YOUR TASK: Given the entries below, would you transcribe exactly the lines starting at the one with "Click the Mojeek logo" and ending at the one with "Apply italic formatting", both kept, pictures omitted, nothing extra?

Pixel coordinate grounding data:
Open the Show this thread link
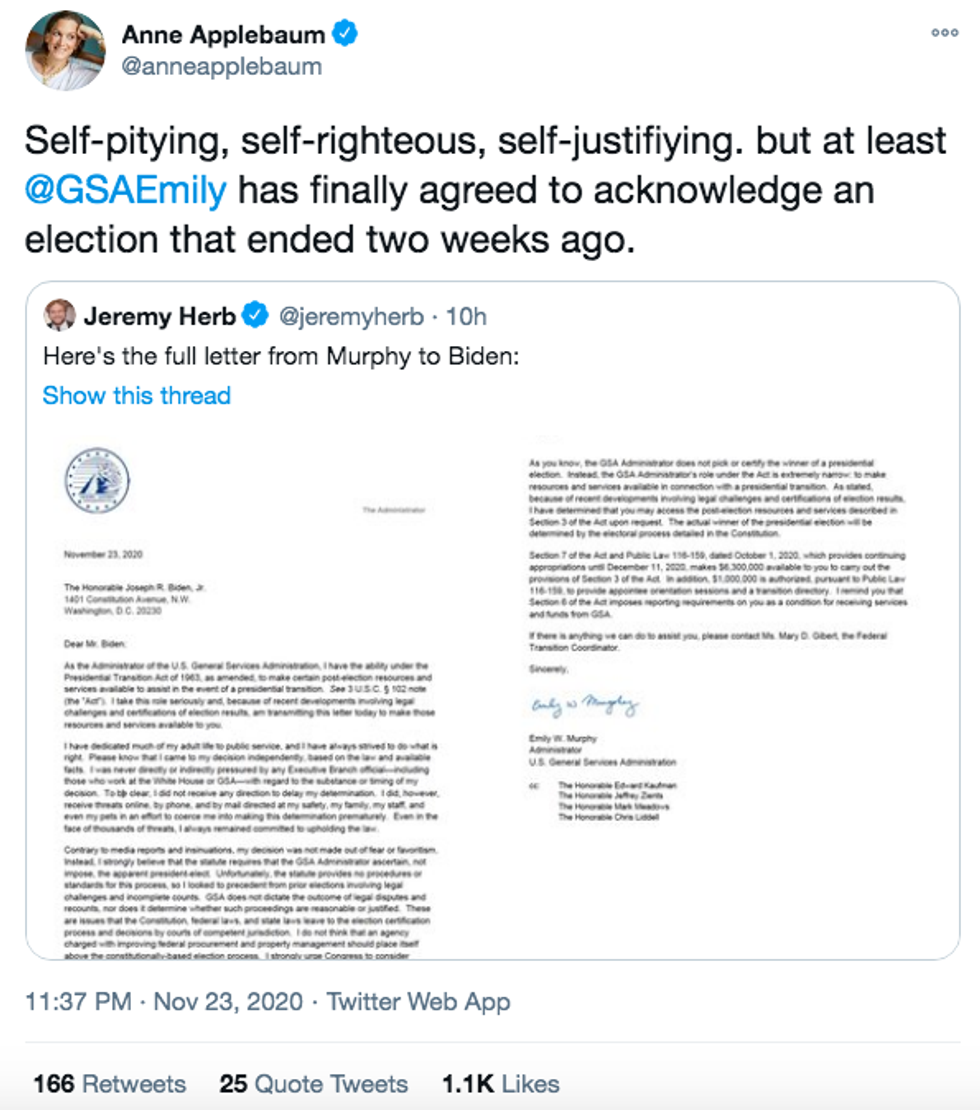This screenshot has height=1110, width=980. pyautogui.click(x=136, y=395)
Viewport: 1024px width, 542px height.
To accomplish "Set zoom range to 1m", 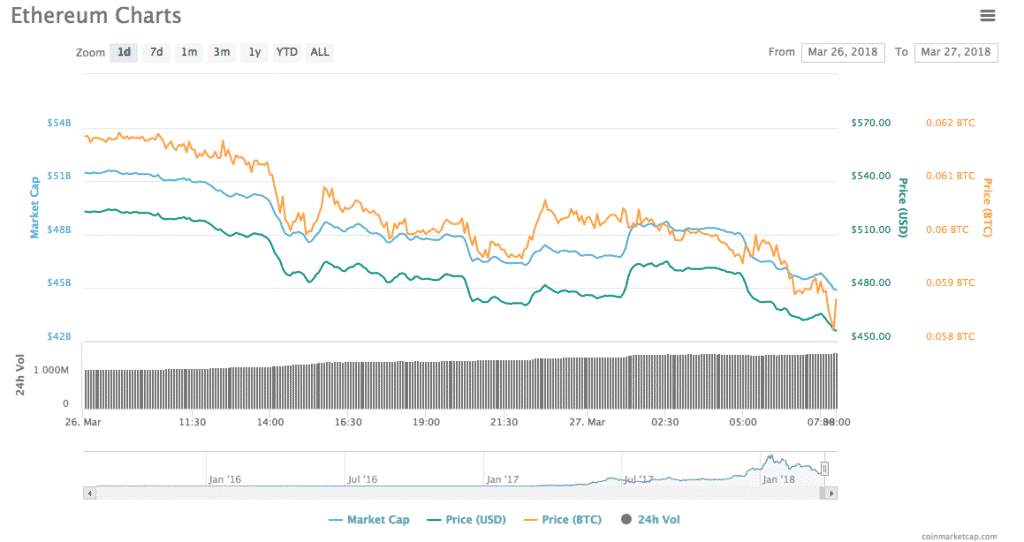I will point(188,52).
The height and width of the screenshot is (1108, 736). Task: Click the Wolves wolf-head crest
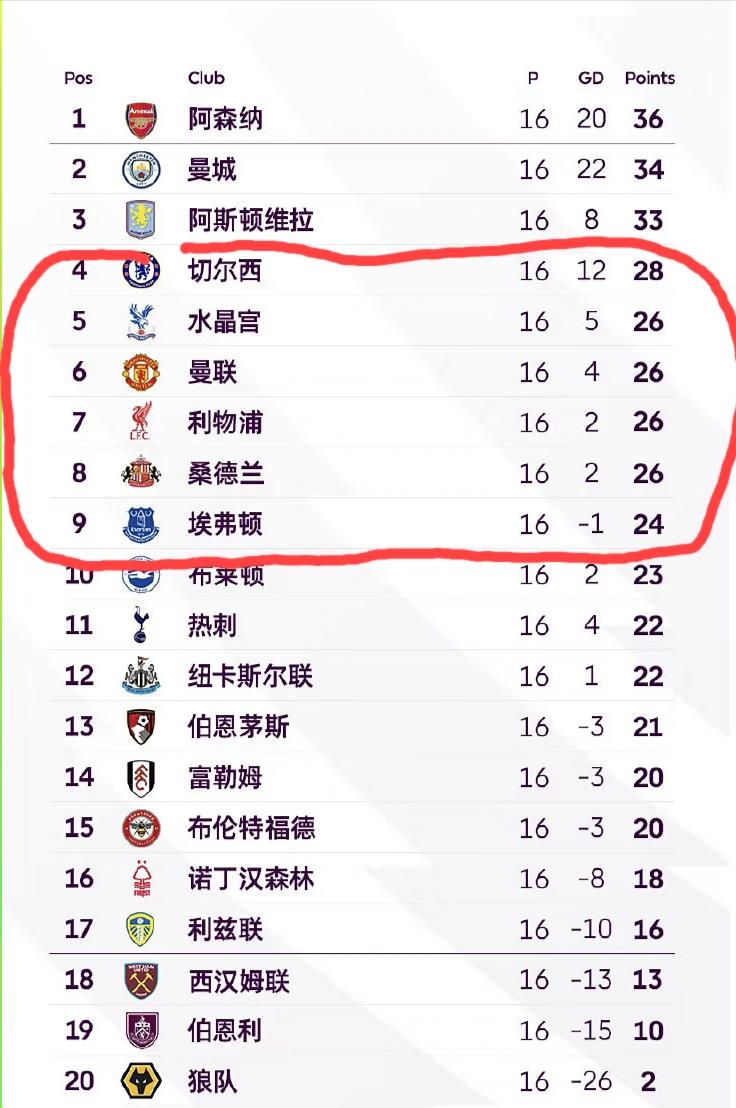click(141, 1080)
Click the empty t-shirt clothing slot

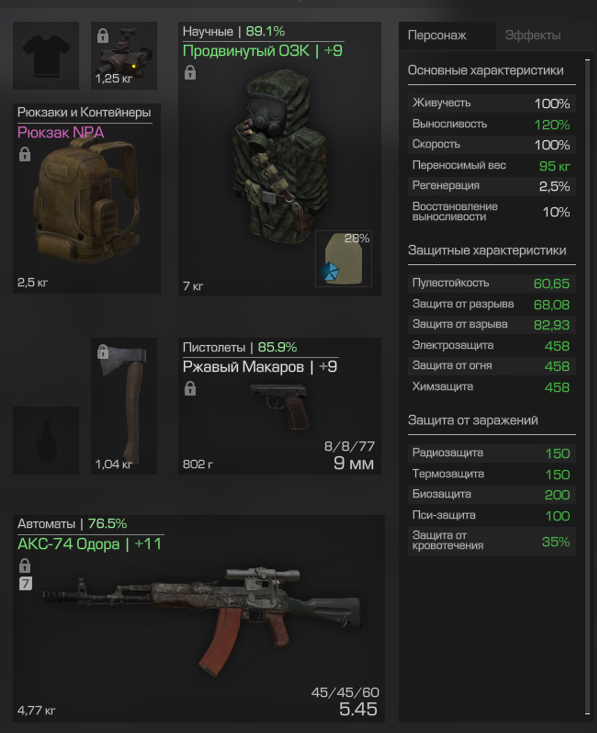46,56
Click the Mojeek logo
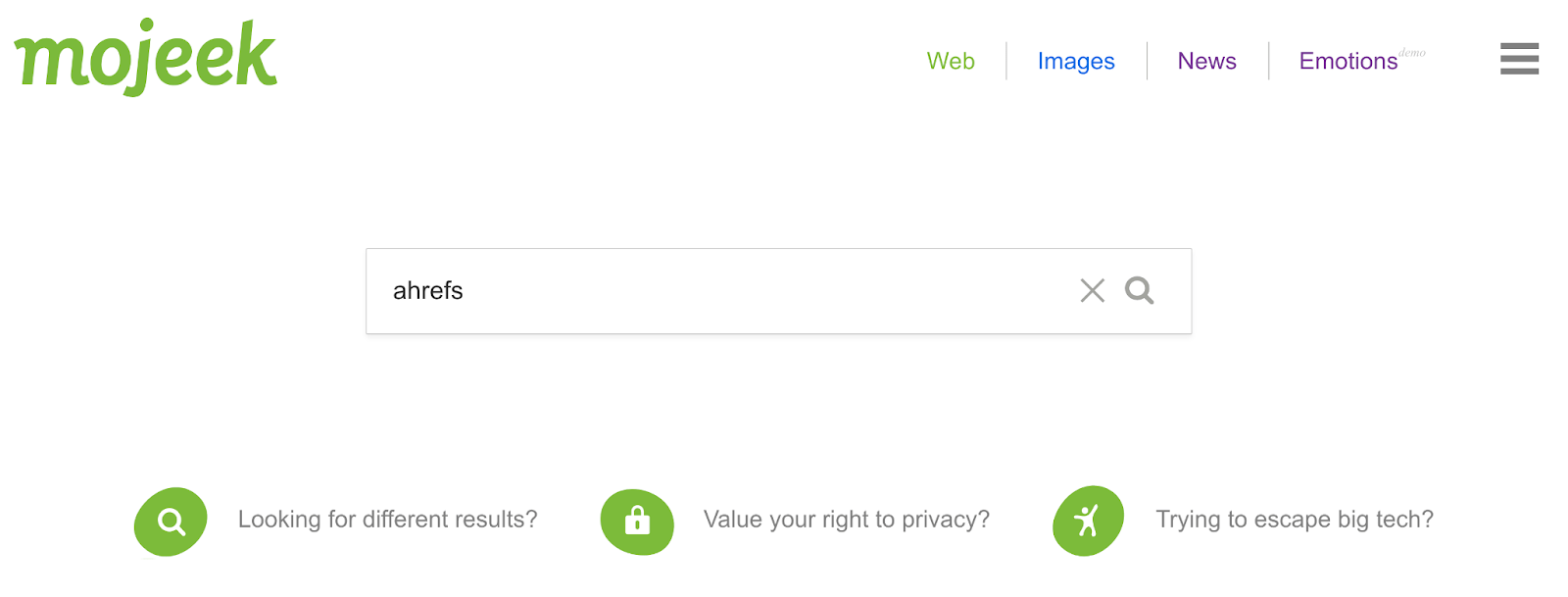The width and height of the screenshot is (1568, 597). point(145,57)
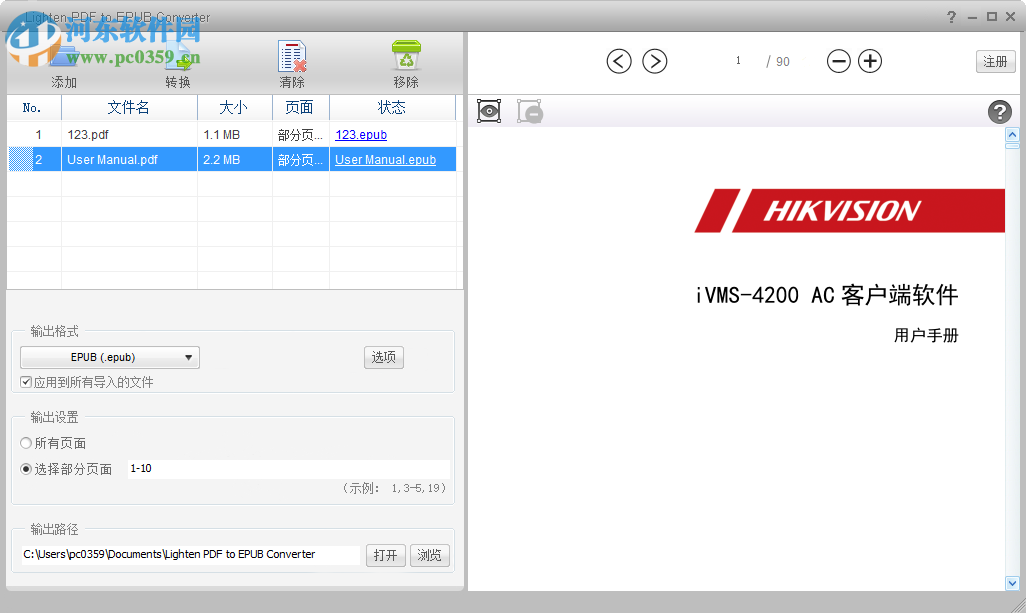Viewport: 1026px width, 613px height.
Task: Click the 注册 (Register) button
Action: [995, 61]
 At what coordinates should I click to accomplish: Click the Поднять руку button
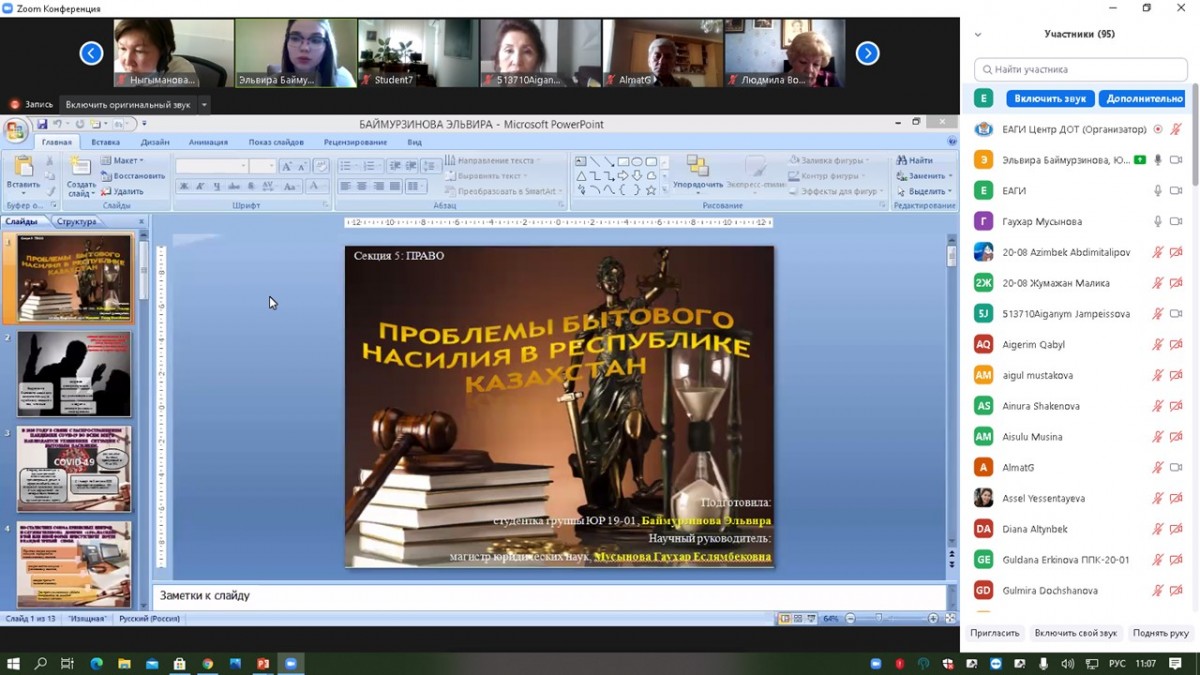1160,633
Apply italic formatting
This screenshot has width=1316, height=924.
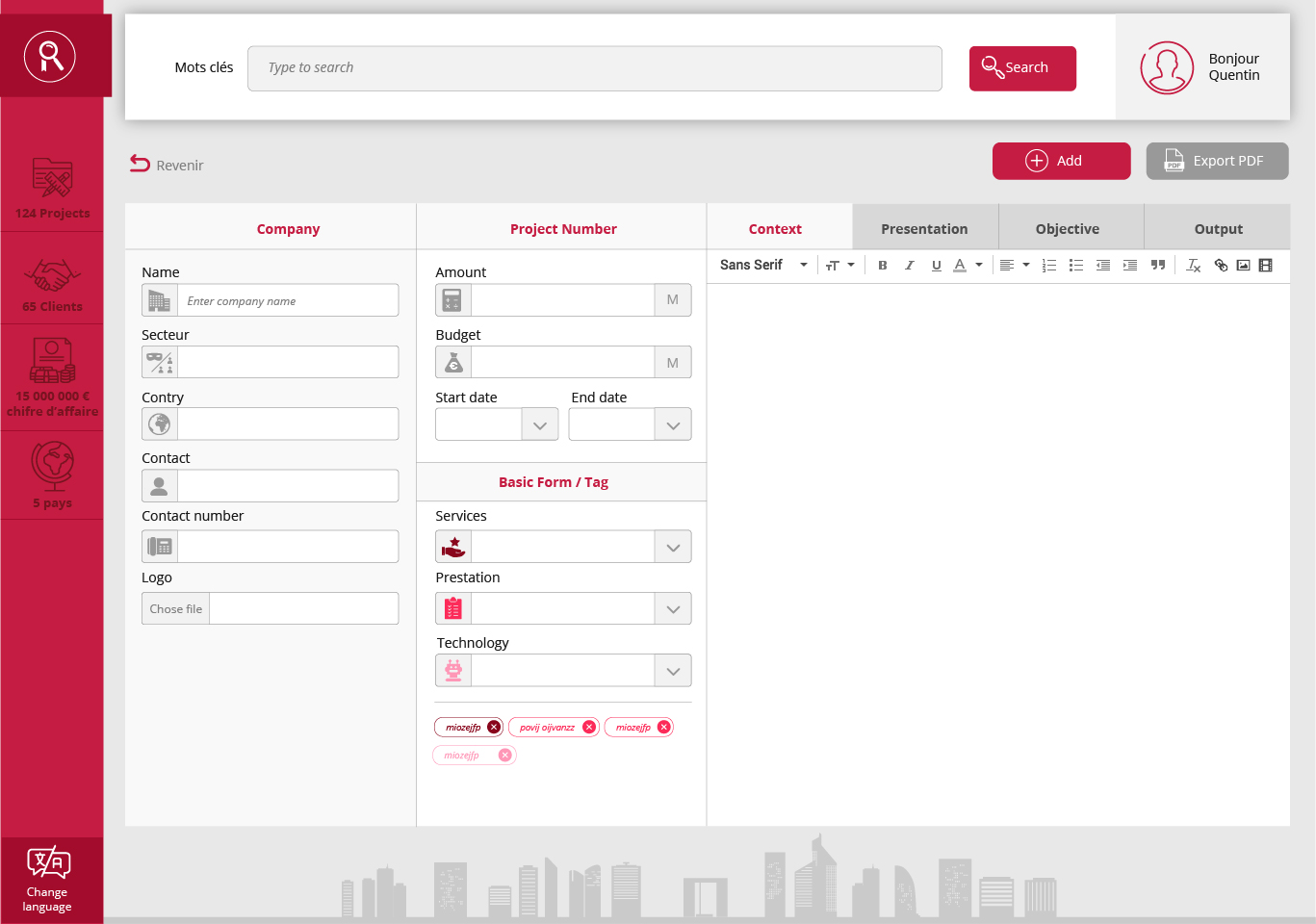coord(910,265)
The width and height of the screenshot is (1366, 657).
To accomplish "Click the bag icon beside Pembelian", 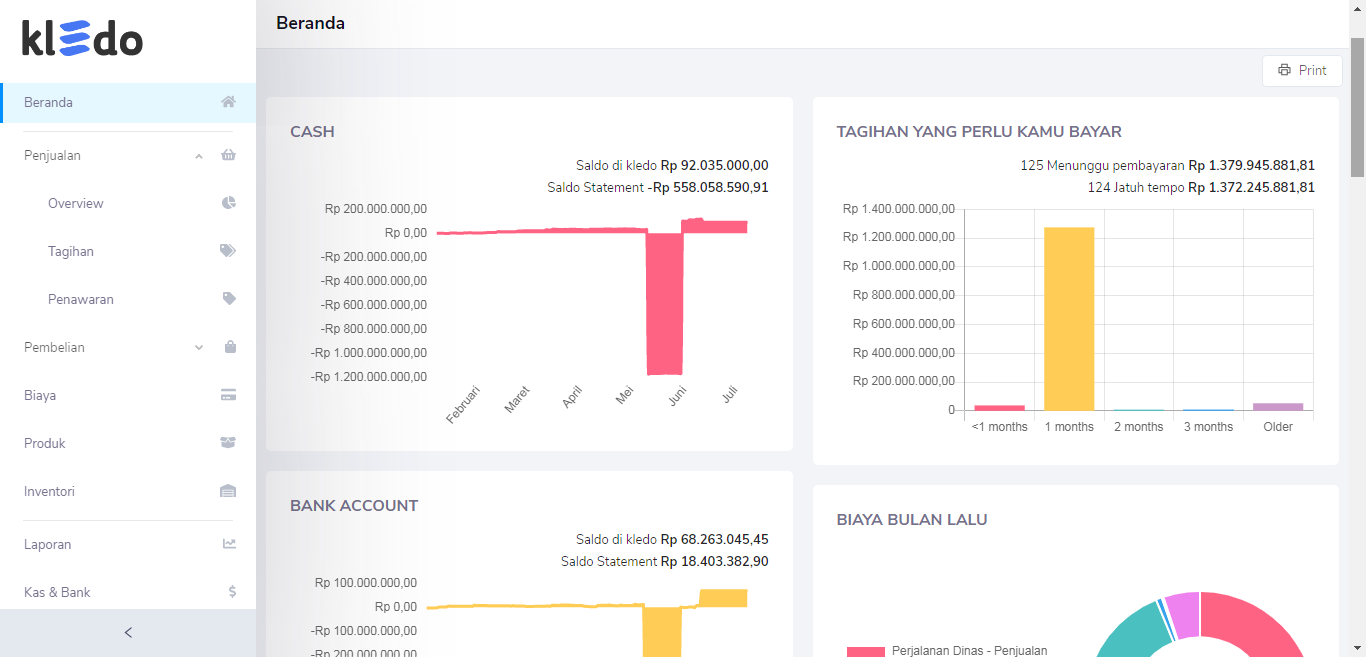I will tap(228, 347).
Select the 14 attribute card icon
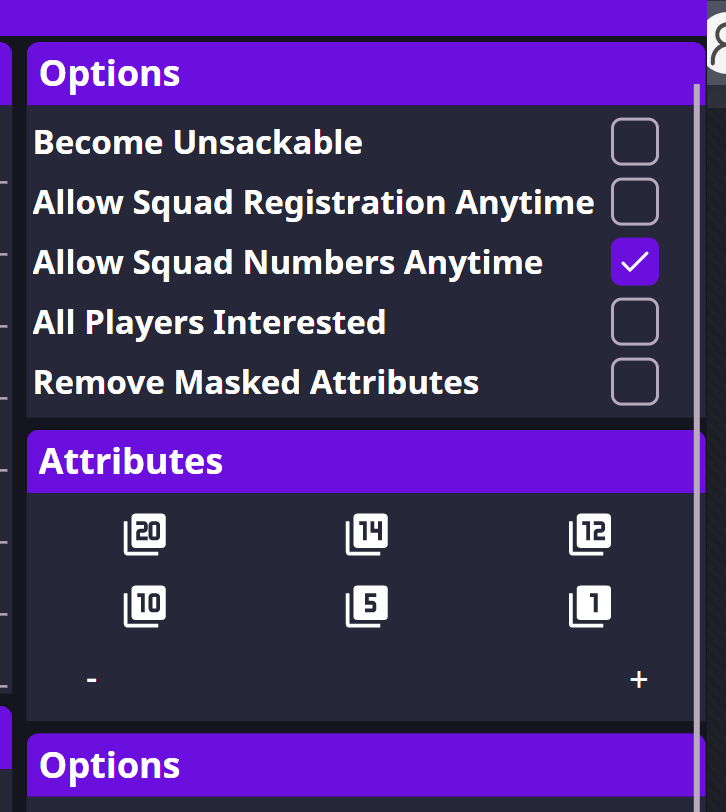Image resolution: width=726 pixels, height=812 pixels. (367, 534)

SOLVED PROBLEM:
Click the Mojeek logo
The width and height of the screenshot is (1568, 597). point(145,57)
Viewport: 1026px width, 613px height.
Task: Click the 注册 (Register) button
Action: [995, 61]
 At what coordinates should I click to accomplish: Click the Поднять руку button
1160,633
Apply italic formatting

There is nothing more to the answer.